How I landed back in my hometown. I continued to send my tape back to my old internship director at KSDK hoping I could slide in with a paid job get a job like the other interns, but I was always told I wasn’t good enough. Still, I combed through the station websites every day for job openings. I soon noticed a part-time reporter opening at KMOV and suggested my agent send my work to the news director. The next day my agent told me KMOV wanted to talk, as God would have it, I had a flight scheduled to St. Louis that day. Next thing I knew, I was buying a new dress on the way to catch my plane and straightening my hair in the airport bathroom for my interview at the CBS TV station. This was not my first time interacting with Sean McLaughlin. I would often send my newsreels to all the news stations in St. Louis just to let them know I was in the industry and dreamed of working in my hometown. Oddly enough, my interview at KMOV wasn’t about my work. It was all about who I was as a person. Jasmine Huda worked for him at the time. I interned under her at KSDK. “How would Jasmine describe your work ethic,” he asked.

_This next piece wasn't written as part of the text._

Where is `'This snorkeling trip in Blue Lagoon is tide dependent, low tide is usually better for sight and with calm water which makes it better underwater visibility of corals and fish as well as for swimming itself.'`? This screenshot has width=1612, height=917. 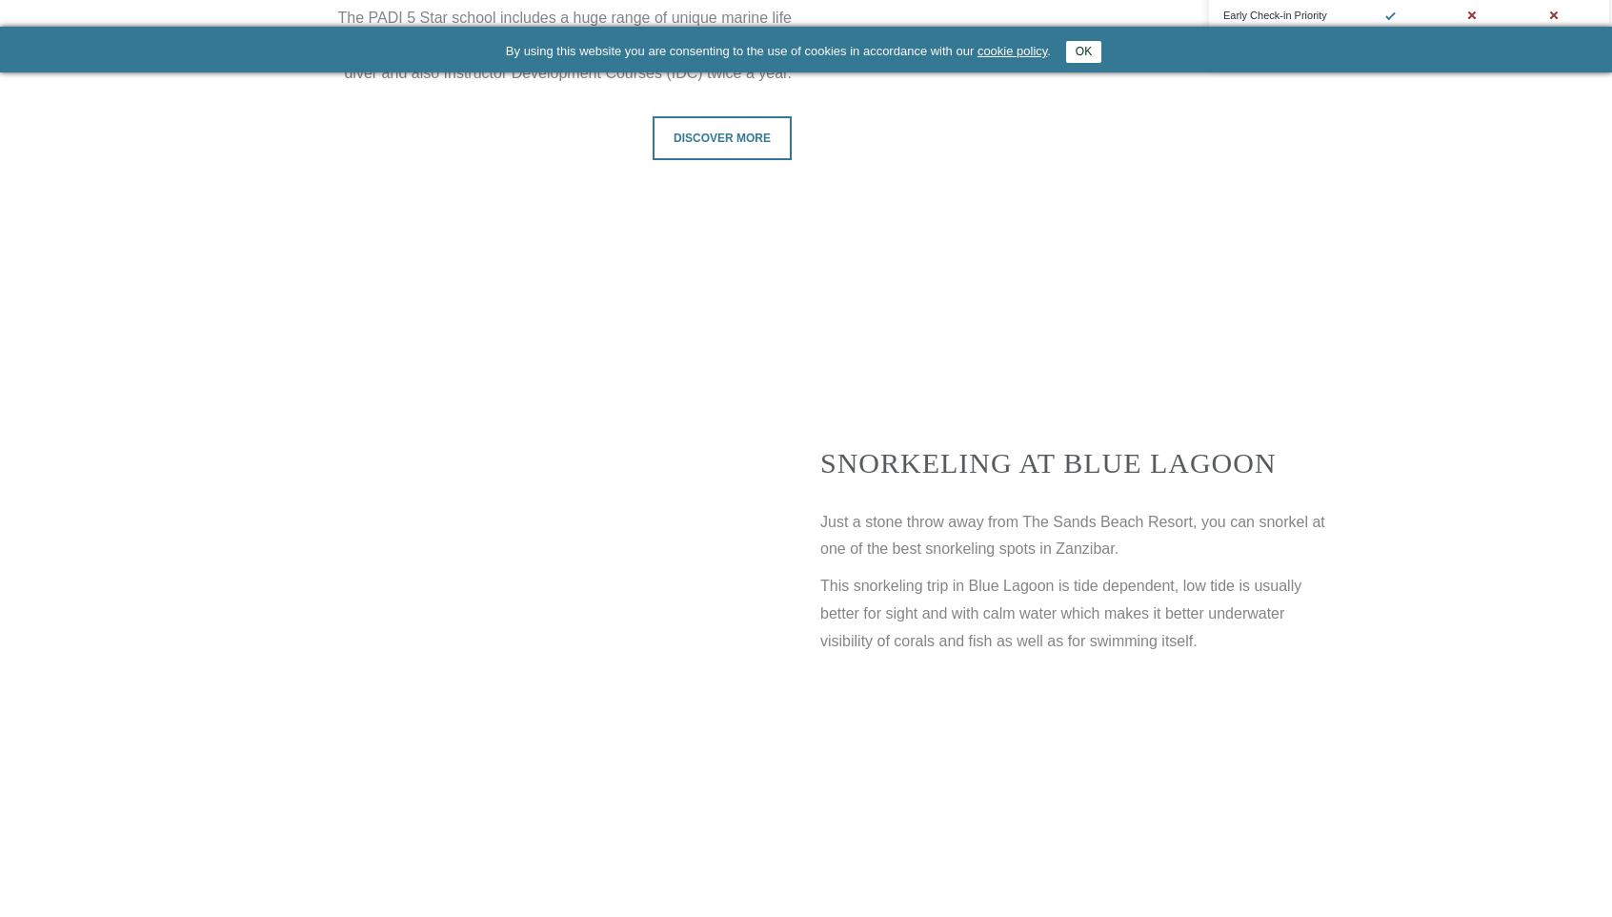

I will never forget shadowing Jasmine on an exclusive story about an at home daycare worker that she dug up through court documents. I told Sean how I sent Jasmine my own script just to test my speed to make sure I could handle the job- even as an intern. I told him how I pitched stories at KSDK and always worked with a smile on my face. I guess Jasmine signed off because I would soon be sitting right next to her in the KMOV newsroom. The following workday I was offered the job. It was a dream come true. KMOV would pay me 10 grand more for half the amount of work I put in at WEYI. I paid a few thousand dollars to get out of my contract in Michigan and even though my news director was initially upset, I have always had her support. WEYI is the only news station that ever gave me the opportunity to tell my viewers thank you and goodbye. It pains me that I could not say farewell to my audience in St. Louis and especially Jackson, Mississippi.